Ogni volta che in Francia succede qualcosa, qualsiasi cosa, il commento più diffuso tra gli italiani, quasi bisbigliato, suona pressappoco: “Saranno pure antipatici, però i francesi…” E in quei tre punti di sospensione sta tutto il taciuto complesso che proviamo nei loro confronti. Di recente è andata così quando Macron ha arginato la Le Pen, quando Mbappé e Pogba hanno vinto i Mondiali che noi guardavamo belli bianchi dal divano, e capita così oggi che i gilet gialli invadono le piazze e incendiano le strade.
Le Pen, Mbappè, gilet. Forse è una questione di suoni. Le parole francesi salgono fino alla fine; quelle italiane, proprio sul più bello, si ammosciano.
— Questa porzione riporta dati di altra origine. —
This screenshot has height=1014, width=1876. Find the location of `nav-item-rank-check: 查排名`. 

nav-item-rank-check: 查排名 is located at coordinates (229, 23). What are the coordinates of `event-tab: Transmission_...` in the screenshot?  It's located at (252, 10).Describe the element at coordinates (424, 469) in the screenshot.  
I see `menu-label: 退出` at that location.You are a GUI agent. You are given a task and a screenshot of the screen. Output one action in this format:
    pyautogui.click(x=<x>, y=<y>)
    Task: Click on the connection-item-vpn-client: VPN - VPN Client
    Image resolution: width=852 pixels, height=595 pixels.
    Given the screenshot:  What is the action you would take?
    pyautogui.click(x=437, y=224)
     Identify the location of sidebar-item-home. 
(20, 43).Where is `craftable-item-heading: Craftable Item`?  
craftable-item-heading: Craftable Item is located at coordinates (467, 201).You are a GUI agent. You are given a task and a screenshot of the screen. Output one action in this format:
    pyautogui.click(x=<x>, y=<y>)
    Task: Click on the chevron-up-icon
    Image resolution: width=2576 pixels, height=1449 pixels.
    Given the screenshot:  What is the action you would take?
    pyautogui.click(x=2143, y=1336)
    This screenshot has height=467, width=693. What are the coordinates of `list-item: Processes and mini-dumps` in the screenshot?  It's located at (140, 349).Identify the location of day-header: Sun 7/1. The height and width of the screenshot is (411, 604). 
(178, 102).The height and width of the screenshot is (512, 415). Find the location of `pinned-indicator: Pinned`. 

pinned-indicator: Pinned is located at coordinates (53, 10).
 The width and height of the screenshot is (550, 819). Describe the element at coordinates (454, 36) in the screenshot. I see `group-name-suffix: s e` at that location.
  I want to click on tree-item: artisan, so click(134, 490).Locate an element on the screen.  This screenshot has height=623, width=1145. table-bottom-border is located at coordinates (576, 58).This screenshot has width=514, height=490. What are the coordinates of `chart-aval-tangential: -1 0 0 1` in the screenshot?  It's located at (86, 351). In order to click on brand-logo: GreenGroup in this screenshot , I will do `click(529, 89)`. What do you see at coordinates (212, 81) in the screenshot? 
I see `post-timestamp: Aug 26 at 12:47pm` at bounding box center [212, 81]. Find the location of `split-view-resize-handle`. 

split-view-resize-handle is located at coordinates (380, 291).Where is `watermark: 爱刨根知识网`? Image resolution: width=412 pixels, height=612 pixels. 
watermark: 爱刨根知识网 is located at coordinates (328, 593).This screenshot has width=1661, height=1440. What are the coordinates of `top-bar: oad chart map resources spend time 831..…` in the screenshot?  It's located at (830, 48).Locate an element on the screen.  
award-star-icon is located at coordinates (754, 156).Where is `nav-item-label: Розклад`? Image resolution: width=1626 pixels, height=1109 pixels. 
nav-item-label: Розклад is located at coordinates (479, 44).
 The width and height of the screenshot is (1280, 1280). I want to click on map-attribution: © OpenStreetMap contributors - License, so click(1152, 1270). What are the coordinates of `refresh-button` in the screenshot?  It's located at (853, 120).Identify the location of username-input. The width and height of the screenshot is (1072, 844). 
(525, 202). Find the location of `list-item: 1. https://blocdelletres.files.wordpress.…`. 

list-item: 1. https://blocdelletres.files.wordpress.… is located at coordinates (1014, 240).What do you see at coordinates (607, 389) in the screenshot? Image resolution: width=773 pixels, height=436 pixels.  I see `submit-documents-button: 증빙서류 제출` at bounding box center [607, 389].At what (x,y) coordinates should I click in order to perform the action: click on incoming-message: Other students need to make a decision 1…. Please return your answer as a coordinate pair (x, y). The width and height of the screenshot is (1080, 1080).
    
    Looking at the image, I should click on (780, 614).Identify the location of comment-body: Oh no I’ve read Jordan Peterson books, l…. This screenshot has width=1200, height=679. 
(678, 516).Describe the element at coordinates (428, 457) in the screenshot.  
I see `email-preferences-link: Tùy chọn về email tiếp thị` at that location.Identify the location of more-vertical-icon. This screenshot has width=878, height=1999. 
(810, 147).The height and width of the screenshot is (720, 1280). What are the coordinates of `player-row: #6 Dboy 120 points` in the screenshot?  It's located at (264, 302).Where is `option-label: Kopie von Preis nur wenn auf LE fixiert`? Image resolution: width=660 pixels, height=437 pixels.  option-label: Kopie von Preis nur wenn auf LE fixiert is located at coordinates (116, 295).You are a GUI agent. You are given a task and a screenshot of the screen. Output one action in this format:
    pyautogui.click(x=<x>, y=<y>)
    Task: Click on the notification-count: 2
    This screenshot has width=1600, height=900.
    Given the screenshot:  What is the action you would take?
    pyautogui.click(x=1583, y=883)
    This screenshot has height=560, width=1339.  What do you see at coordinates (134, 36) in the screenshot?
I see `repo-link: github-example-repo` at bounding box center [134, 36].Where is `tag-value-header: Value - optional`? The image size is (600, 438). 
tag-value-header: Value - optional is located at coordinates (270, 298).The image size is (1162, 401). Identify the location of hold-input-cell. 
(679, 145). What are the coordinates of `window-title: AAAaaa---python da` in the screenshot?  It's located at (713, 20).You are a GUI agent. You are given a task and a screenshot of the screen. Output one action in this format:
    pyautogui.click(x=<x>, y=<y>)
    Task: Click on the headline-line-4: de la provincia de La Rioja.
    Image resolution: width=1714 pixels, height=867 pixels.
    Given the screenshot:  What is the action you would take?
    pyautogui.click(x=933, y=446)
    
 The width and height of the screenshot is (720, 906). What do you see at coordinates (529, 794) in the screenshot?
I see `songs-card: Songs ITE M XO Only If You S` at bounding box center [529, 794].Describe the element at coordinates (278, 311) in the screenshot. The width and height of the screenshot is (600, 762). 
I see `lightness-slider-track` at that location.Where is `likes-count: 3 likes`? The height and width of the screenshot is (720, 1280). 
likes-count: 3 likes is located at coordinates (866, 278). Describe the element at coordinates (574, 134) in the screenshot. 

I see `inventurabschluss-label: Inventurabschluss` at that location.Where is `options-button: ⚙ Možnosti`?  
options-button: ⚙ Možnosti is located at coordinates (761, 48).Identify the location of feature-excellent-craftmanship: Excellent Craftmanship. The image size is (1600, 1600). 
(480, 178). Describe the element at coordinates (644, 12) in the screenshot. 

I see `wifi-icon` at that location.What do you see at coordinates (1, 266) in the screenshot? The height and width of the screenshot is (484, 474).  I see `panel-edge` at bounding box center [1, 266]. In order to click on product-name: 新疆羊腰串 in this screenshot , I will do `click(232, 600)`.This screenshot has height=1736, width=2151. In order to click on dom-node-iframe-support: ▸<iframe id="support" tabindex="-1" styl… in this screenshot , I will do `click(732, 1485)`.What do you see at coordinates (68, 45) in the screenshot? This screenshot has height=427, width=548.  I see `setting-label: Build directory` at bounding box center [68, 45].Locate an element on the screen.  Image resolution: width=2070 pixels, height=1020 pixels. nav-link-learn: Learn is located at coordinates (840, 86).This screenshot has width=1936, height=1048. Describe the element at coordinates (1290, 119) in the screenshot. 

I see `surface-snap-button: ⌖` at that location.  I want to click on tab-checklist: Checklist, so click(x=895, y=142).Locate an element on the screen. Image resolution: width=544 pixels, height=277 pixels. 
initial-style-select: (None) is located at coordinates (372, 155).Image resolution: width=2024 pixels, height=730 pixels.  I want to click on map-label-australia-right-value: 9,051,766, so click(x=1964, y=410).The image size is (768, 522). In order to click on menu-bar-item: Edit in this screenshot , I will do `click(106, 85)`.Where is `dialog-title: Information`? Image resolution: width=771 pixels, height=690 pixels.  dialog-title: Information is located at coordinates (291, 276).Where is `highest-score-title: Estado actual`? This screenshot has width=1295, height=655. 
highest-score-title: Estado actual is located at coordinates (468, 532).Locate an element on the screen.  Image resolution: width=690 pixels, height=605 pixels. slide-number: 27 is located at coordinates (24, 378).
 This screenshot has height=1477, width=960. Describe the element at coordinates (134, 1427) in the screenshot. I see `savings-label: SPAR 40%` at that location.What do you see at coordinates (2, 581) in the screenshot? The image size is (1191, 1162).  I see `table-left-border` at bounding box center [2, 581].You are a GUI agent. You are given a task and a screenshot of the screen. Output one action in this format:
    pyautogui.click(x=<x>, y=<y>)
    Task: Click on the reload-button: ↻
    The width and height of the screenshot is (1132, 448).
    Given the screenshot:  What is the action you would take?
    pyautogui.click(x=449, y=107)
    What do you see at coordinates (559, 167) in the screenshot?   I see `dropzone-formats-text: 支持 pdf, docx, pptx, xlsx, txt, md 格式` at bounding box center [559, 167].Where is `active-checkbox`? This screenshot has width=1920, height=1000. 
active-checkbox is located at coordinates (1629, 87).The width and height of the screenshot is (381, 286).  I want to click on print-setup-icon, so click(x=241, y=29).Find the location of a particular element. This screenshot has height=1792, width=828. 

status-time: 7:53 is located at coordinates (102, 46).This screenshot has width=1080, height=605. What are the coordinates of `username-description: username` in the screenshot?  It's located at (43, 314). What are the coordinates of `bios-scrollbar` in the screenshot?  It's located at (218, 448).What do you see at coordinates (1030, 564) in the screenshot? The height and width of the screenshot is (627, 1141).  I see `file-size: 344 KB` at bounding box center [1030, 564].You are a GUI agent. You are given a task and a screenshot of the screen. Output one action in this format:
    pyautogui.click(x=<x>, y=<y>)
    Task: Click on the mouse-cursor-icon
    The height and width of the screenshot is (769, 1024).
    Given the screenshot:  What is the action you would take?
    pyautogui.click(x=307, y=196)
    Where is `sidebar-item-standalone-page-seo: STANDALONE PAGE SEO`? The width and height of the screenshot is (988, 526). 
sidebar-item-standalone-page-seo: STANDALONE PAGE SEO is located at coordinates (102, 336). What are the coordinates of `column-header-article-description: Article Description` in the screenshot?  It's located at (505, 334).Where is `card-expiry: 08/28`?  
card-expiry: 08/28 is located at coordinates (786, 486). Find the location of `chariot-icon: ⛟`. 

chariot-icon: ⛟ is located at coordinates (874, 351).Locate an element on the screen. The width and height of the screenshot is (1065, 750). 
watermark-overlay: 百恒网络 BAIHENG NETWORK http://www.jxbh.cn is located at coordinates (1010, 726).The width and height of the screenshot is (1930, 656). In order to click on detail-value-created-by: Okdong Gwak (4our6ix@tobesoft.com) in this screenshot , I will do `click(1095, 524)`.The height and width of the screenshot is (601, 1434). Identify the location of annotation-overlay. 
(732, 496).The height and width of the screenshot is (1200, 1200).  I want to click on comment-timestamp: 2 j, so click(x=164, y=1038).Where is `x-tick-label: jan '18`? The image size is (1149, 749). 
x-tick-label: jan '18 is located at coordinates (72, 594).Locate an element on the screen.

Le loro sono tronche; le nostre, in buona parte, piane: un concerto di coiti interrotti. Buonasèèèra amòòòre – ci scimmiottano gli stranieri. Il tono sulla penultima sillaba è un accento che non ce l’ha fatta. Tutto ciò non rispecchia necessariamente la realtà, è marketing fonetico. Noi abbiamo avuto l’Impero Romano: da qui, qualche rara sdrucciola, così lontano che ormai l’entusiasmo è arretrato sulla terzultima. La penultima rappresenta il Rinascimento, l’accento del cigno. Allora ripetiamo la cantilena del furto della Gioconda, uno dei simboli universali di quell’epoca, l’ultima in cui abbiamo influito significativamente sul corso della Storia.
Viene da pensare a quel quadro come a un falso, che i francesi si sono inventati giusto per sbeffeggiare le nostre recriminazioni gesticolanti. Noi ci sentiamo un popolo decrepito, un avanzo di bellezza. Per i francesi, crediamo, la Rivoluzione è ancora tutta lì, nel motto d’orgoglio che chiude ogni loro pronuncia. E noi li ascoltiamo con ammirato livore: non si rendono conto che ormai è bella che fatta anche per la Grandeur? Sciocchi, eroici Francesi. Li ascoltiamo con la rabbia per un popolo che sentiamo simile al nostro ma che, a differenza del nostro, crediamo capace di andare fino in fondo al proprio destino. Se l’Europa fosse in grado di inscenare ancora una qualche tragedia in grande stile lo farebbe a ovest delle Alpi. La Penisola è da decenni un palcoscenico da operetta. In fondo, ci diciamo, l’Italia non esploderà mai. Al massimo, di un’esplosione, immaginiamo la parodia: un tizio che fa scoppiare un minicicciolo mentre urla bum a squarciagola, poi bisognerà raccogliere i resti, spiegare che si scherzava, e tutto ricomincerà daccapo.
Basta guardare l’espressione con cui nello spogliatoio del calcetto un francese in boxer guarda un italiano in slip, capo inconcepibile per i transalpini. “Voilà, les italiens” sta a significare la sua boccuccia accartocciata. Noi non riusciamo a capacitarci di come una nazione europea possa trovarsi ancora al di qua del ridicolo. Per noi tutto è ridicolo. Non è sufficiente nascondere la sagoma dei genitali e il pallore peloso delle cosce dietro lembi di cotone per salvarsi dalla condanna alla commedia. E allora tanto vale goderselo, il ruolo della caricatura che prima o poi i secoli riservano a tutti i popoli.
Perché che cos’è un vecchio, così instabile sulle due sole zampe secche, se non la caricatura di un essere umano? L’Orlando Furioso sta ai cicli cavallereschi bretoni e carolingi come gli spaghetti-western stanno all’epica di John Ford. L’abbiamo visto troppe volte dove va a finire l’epica, per crederci ancora veramente senza sentirci idioti. Magari fingiamo di crederci, dato che il tempo storico andrà pure riempito in qualche modo, ma sotto sotto ci diamo di gomito e pensiamo: la solita pagliacciata. Così ai nostri cugini invidiamo la fede nella possibilità di futuro, che invece noi crediamo di riconoscere come il solito vecchio presente con un accento di bellezza sull’ultima sillaba.